In 2005, Wiltshire produced his longest-ever panoramic memory drawing of Tokyo on a 32.8-foot-long canvas within seven days following a helicopter ride over the city. He has drawn Rome, Hong Kong, Frankfurt, Madrid, Dubai, Jerusalem, and London on giant canvasses. When Wiltshire took the helicopter ride over Rome, he drew it in such detail that he drew the exact number of columns in the Pantheon. In October 2009, Wiltshire completed the last work in the series of panoramas, an 18-foot memory drawing of his "spiritual home," New York City.
In 2010, he made a panorama of Sydney to raise funds for and awareness of Autism Spectrum Australia (Aspect). He visited the Bermuda National Gallery, where the sale of his donated drawing of Hamilton raised over $22,000. In June 2010, Christie's auctioned off his oil painting Times Square at Night.

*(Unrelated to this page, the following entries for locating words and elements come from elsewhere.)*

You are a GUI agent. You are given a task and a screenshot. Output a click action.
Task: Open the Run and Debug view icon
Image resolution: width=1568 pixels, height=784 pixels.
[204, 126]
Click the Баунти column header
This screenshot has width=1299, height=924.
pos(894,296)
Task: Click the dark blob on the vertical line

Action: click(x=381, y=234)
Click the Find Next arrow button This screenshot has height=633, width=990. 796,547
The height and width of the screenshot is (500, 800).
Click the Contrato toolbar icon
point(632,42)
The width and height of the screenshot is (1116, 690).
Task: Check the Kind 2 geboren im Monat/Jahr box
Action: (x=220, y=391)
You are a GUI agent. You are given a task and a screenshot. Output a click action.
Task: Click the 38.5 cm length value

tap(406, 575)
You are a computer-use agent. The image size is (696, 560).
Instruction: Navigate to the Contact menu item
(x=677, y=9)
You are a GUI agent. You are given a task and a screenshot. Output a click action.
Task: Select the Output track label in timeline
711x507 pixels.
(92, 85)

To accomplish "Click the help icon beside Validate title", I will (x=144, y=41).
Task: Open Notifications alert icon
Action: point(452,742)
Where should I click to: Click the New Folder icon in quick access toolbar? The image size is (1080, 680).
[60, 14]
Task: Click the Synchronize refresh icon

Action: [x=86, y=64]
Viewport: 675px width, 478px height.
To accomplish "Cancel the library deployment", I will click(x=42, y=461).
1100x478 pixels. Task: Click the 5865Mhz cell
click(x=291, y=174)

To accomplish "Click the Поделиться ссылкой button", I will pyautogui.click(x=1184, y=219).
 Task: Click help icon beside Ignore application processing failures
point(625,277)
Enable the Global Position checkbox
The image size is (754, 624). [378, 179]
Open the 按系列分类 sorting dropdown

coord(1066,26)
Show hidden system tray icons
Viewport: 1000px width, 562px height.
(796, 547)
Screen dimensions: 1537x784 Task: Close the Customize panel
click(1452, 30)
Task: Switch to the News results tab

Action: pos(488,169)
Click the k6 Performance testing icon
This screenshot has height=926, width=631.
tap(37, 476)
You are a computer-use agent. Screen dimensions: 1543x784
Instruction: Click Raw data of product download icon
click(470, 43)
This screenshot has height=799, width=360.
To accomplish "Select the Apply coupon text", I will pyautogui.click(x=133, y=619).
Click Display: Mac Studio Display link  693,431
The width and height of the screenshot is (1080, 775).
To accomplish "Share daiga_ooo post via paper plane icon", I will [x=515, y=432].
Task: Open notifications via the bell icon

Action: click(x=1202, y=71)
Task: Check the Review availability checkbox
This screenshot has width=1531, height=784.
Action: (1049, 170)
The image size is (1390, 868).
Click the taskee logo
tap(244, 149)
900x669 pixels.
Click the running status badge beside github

In 2014, Wiltshire drew an aerial panorama of the Singapore skyline from memory. The artwork was a gift to the nation to celebrate Singapore's 50th birthday in 2015.
In 2006, Wiltshire became a Member of the Order of the British Empire (MBE) for art services and opened his permanent gallery. In July 2009, he was an ambassador for Children's Art Day in the United Kingdom. 2011, Wiltshire became an honorary Fellow of the Society of Architectural Illustration (SAI). In January 2015, Wiltshire became an honorary Fellow of The Scottish Society of Architect Artists. Stephen Wiltshire's feature-length documentary Billions of Windows premiered in London in November 2019.